En estos casos, se aconseja dividir el proyecto en fases, estableciendo acciones y metas a mediano y corto plazo. Esto contrarrestará el bloqueo mental que suele presentarse en el burnout, ya que es más sencillo enfocarse en completar tareas puntuales en periodos breves.

No debemos olvidar reconocer a nuestra gente conforme cumpla los objetivos parciales, pues así reactivaremos su motivación, autoestima y entusiasmo por el futuro.

» Lidera con el ejemplo

La apertura que se mencionó al inicio del artículo también es necesaria para que los líderes reconozcan ante sus empleados que han pasado por los estragos del burnout, destacando las lecciones que aprendieron de esta experiencia y las acciones que tomaron para lidiar con ella de manera exitosa.

El objetivo de compartir nuestra historia es evidenciar que es posible superar esta situación, empatizar con nuestros colaboradores y hacerlos sentir acompañados e inspirados a no rendirse.
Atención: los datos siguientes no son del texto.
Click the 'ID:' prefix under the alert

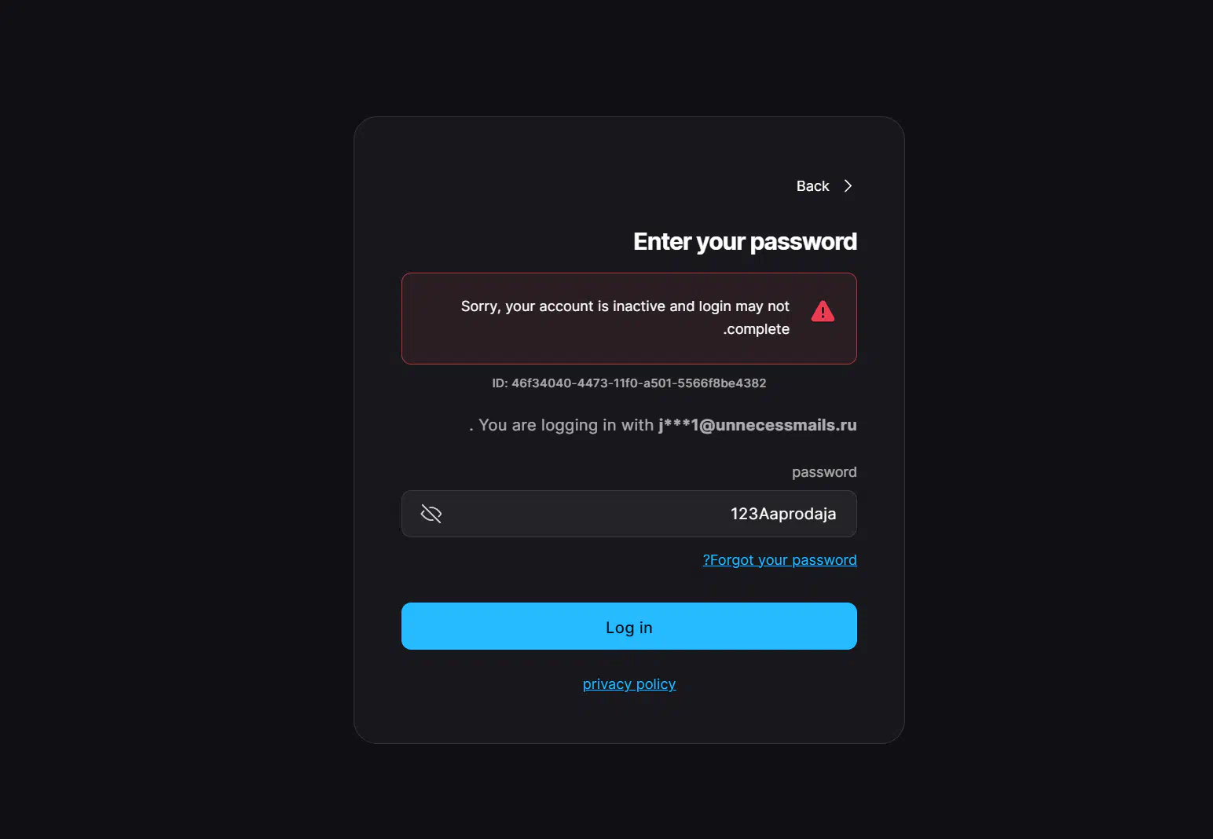click(x=500, y=383)
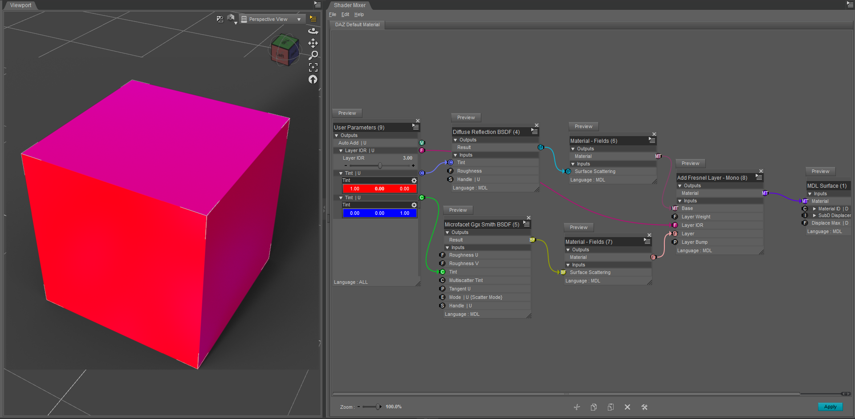Expand the Material ID item in MDL Surface
The width and height of the screenshot is (855, 419).
pyautogui.click(x=814, y=208)
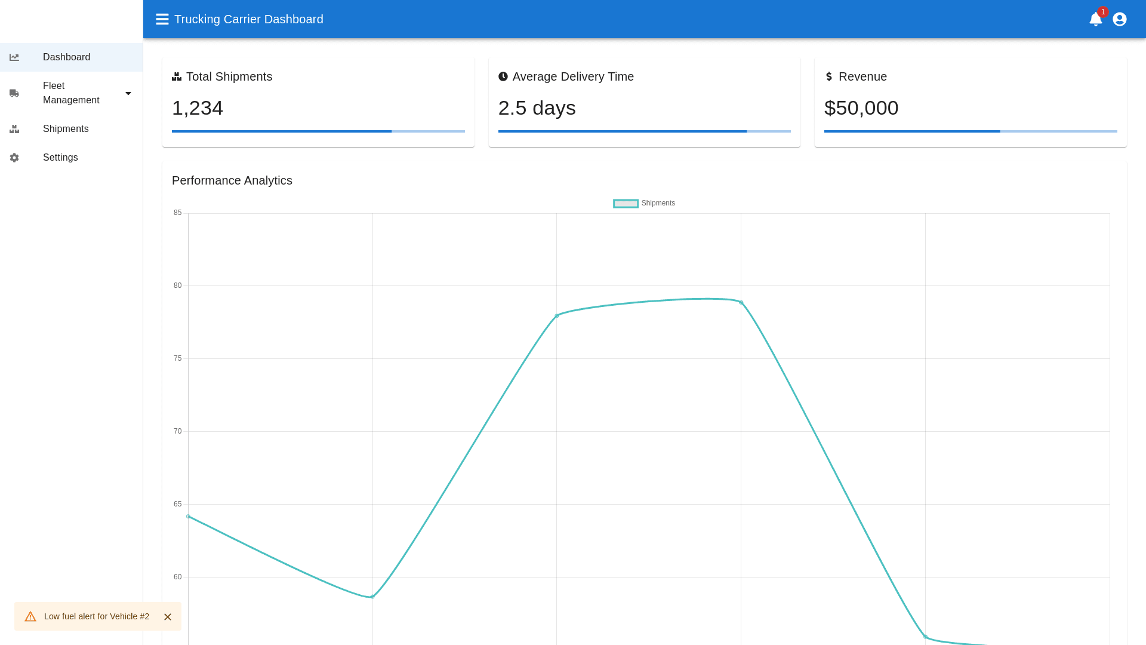Click the chart's peak data point near 79
This screenshot has height=645, width=1146.
point(741,303)
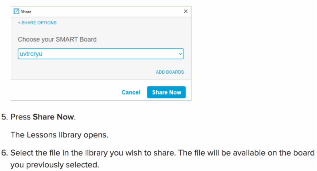Go back via SHARE OPTIONS link text
The height and width of the screenshot is (171, 317).
[x=39, y=23]
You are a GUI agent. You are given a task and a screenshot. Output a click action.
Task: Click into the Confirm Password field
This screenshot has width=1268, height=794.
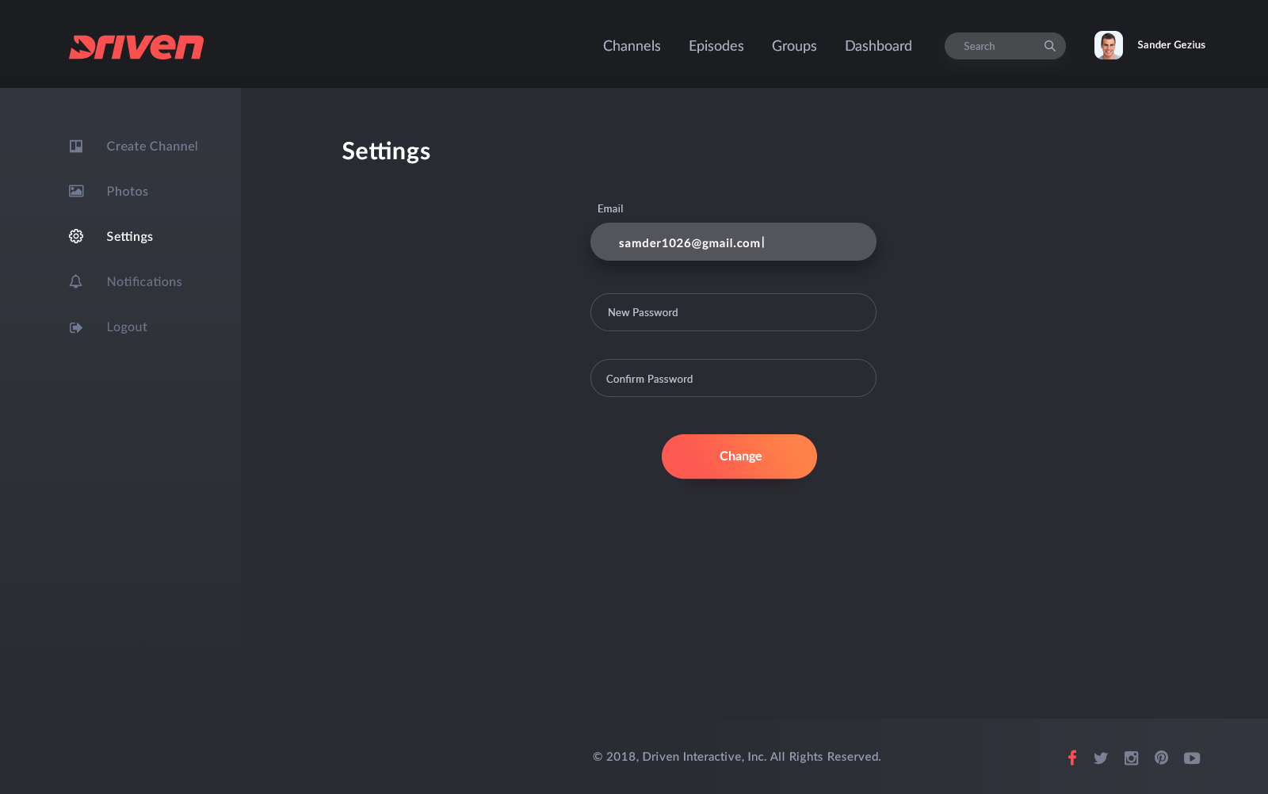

Además, conectar con ellos de esta manera puede sentar las bases para construir sólidas relaciones de confianza.

» Fomenta hábitos saludables

Usualmente, las personas que sufren de estrés crónico dejan de cuidar su bienestar físico, mental y emocional; especialmente, cuando tienen exceso de trabajo. En un entorno como el nuestro, donde todos tenemos múltiples tareas y roles sociales al mismo tiempo, ya no es suficiente asignar cargas de trabajo realistas y evitar las jornadas extensas.

El contexto laboral actual nos exige ir más allá, con esquemas de horarios flexibles, programas para promover el autocuidado y actividades de esparcimiento y relajación, entre otras iniciativas de bienestar.

A lo largo de nuestra vida profesional, enfrentaremos episodios de estrés y ansiedad, pero prácticas como éstas nos prepararán para sobrellevarlos con mayor resistencia, sin quebrantar nuestra estabilidad emocional.